(Source):

**********

The general skill level of players in quickplay/random groups is very very bad at the moment.
This is frustrating in two ways:
… if you are good at the game you always have to give 120% to carry your group. Sometimes you just don’t want to do that. If you go down because of a tiny mistake, that’s it. You can pray to the emperor or something but most times it’s a team wipe.
… if you are bad at the game you die around every corner and get frustrated too.
People are really bad at the game. At least in my experience of T5 quickplay more than half of the players I meet are a burden to say the least.
You NEED to do something about that. Either install any form of gatekeeping / matchmaking system by restricting difficulty levels to players that can actually handle said difficulty at least a bit OR train your playerbase better. We need some sort of advanced tutorial that actually deserves it’s name.
Edit: I don’t want to come across as an elitist. But I genuinly think the game starts becoming very fun, once you’re kinda decent at it. That’s where you start dumping 100 of hours into it. If you never reach that point, you are likely to quit early because you find the game too frustrating or “don’t get it”. If you always have to carry random noobs on the other hand, you start think “Am I in for this mess today or am I playing something else”? Both cannot be in Fatshark’s interest. Or in our interest as a playerbase in general.
Wait until he figure out how VT2 was majority of Veteran difficulty players and very few above due to the skill ceiling. DT is way less frustrating and so much easier, people feels like they are at the same level.
i believe FS wish for making difficulties accessible and less frustrating for the majority of people instead of giving “big bois” a real challenge with little players, Look at the Auric tab, took them nearly a year, with only one maelstrom choice ( which again you cannot choose the type of maelstrom ) and the restriction for accessing it is only level 30.
The only way to see less “beginners” is adding a new tab with even harder content, with reduced rewards, sound dumb but i believe it’ll work. Anyway not a priority for FS
As for now i don’t mind them people, it’s funnier to clutch a game than fast pacing piece of cake.
If your so good just start playing auric.
It’s not a joke if you can clear a game with randoms you should just go even higher and then your the terrible player and all you got to do is stick close to your team and stay alive and after 10 games you will have a way better skill set.
Also people don’t get salty in auric because we kinda all know we are probably gonna die and if we wanted mats we could go play low intensity.
I’ve never stated “I’m so good”. However, I also play Auric regularly. No big deal.
I just happen to witness that the average skill level on T5 is very poor. Squads are dying left and right because people can’t do anything useful at all. T4 is even worse (was leveling my veteran lately). There I wonder how these folks happen to find their W A S D keys on their keyboards.

**********

(Dataset excerpt):
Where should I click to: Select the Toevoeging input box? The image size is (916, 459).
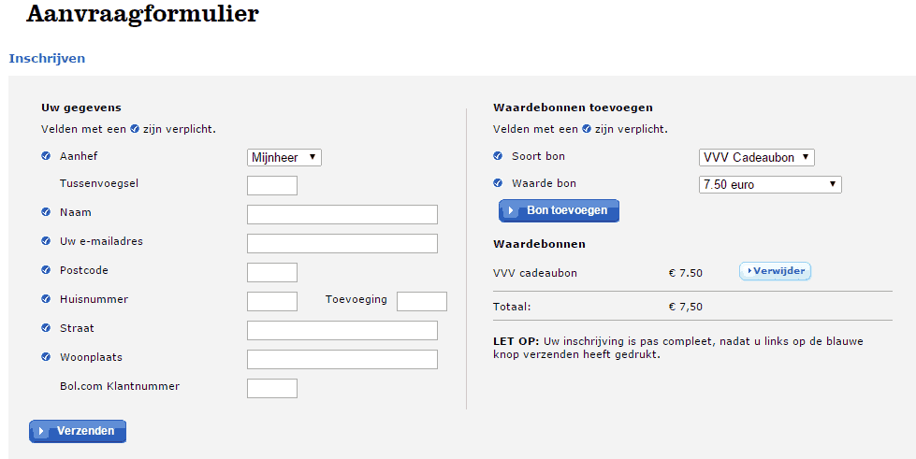(x=422, y=301)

**********

(Requirements):
A: Answer these questions from the forum thread:
(i) In what mode does the first poster say more than half of the players met are a burden?
(ii) What is the only restriction for accessing the Auric tab?
(iii) Which difficulty does the first poster call even worse than T5?
B: According to the forum thread, why don't people get salty in Auric?

(Solution set):
A:
(i) T5 quickplay
(ii) Being level 30
(iii) T4

B: Players in Auric mostly know they are probably going to die. If they wanted materials, they could play low intensity instead.